Cette projection dans l'avenir est-elle une façon de regarder le monde actuel ?

L. G. - Cette anticipation sert précisément à réinterroger en permanence notre présent et ce qui compte dans notre humanité, ce qu'on est en train de perdre ou ce qu'on pourrait perdre. Si dans Chien 51 la répartition en trois zones est une construction futuriste, à Paris, que je connais bien, la répartition en zones existe, entre le cœur de Paris, la première ceinture et la lointaine banlieue. On est dans une répartition géographique imposée.
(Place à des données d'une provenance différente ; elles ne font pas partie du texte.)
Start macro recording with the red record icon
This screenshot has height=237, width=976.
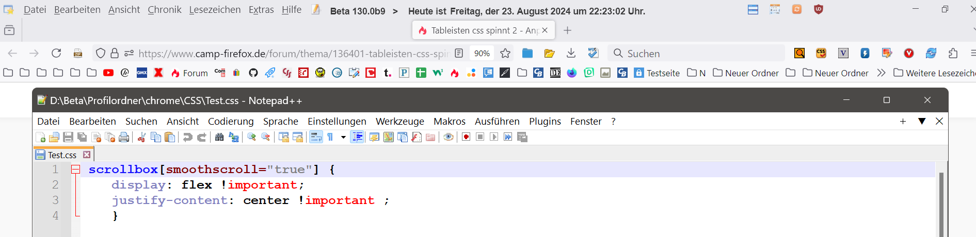(466, 137)
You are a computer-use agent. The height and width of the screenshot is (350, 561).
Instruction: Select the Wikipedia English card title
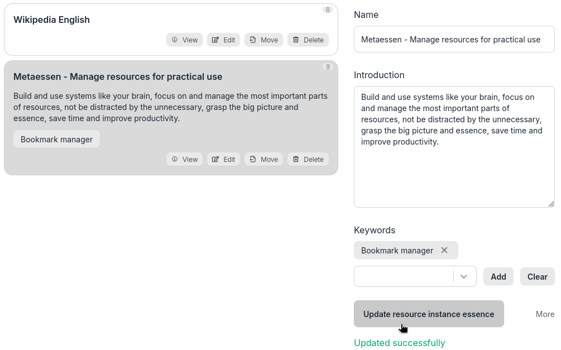pos(51,20)
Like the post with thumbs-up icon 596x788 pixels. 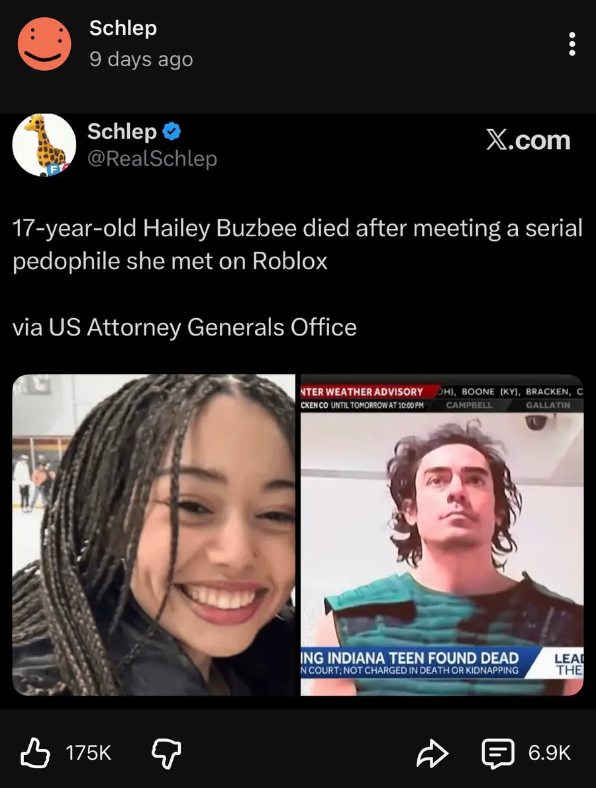pyautogui.click(x=34, y=753)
Le prix de l'immobilier, élément définitif et fatal, contraint beaucoup de gens à quitter cette ville. J'ai fait un constat similaire à Dacca, la capitale du Bangladesh. C'est un État prolétarien qui travaille pour nous. Et nous ne le savons même pas ! C'est une usine du monde. J'ai beaucoup repensé à Dacca pour écrire Chien 51, à ces hommes et ces femmes qui sont dans la fournaise d'un atelier permanent. Eux sont vraiment dans une « Zone 3 ».

 

Pourquoi avoir par ailleurs cousu une trame policière ?

L. G. - J'ai une prédilection pour la tragédie où souvent la mort est annoncée. Là c'est différent, le meurtre a eu lieu. D'une certaine manière, la tragédie est terminée. On est au moment d'après, avec ce chemin qui me semble être au cœur du polar en général : on va du sang à la vérité. L'enquête est le signe de cette marche vers la vérité. Mon personnage, Zem Sparak, est dans cette logique-là mais pour une raison que je ne vais pas expliciter, il va du sang au sang.

 

Zem, qui vient de l'ancien monde, mène l'enquête avec une jeune policière, Salia. Que va-t-il se jouer entre eux ?

L. G. - Salia est beaucoup plus jeune, elle est le fruit de cette société, elle n'a connu que cela alors que Zem a plusieurs passés en lui. Plus il avance dans la vie, plus il se demande si ces passés ne vivent plus qu'en lui, parce qu'il y a de moins en moins de monde avec qui parler de la Grèce et de ce qu'il y a vécu. Salia sent que Zem a quelque chose d'étrange comme une manière de mieux lire le monde, de découvrir des choses qu'elle ignore. Ce qui va se jouer entre eux, c'est une forme de transmission de la mémoire, une interrogation de cette société dans laquelle ils vivent.

 

Après l'effondrement et le rachat de son pays, la Grèce, par la mégafirme GoldTex, Zem Sparak est devenu, vingt ans plus tard, un policier relégué dans la Zone 3 de la ville de Magnapole. Découvrant un cadavre horriblement mutilé dans un terrain vague, il se voit imposer comme supérieure une jeune enquêtrice venue de la Zone 2, Salia Malberg. Cette enquête sensible va les mener au cœur du pouvoir et des rivalités de GoldTex, dévoilant un monde inique et cynique. Elle ramènera Zem vers les fantômes de son passé où les trahisons et les manipulations se jouèrent de tous. Depuis ce monde qui pourrait advenir, Chien 51 sonde notre humanité la plus profonde.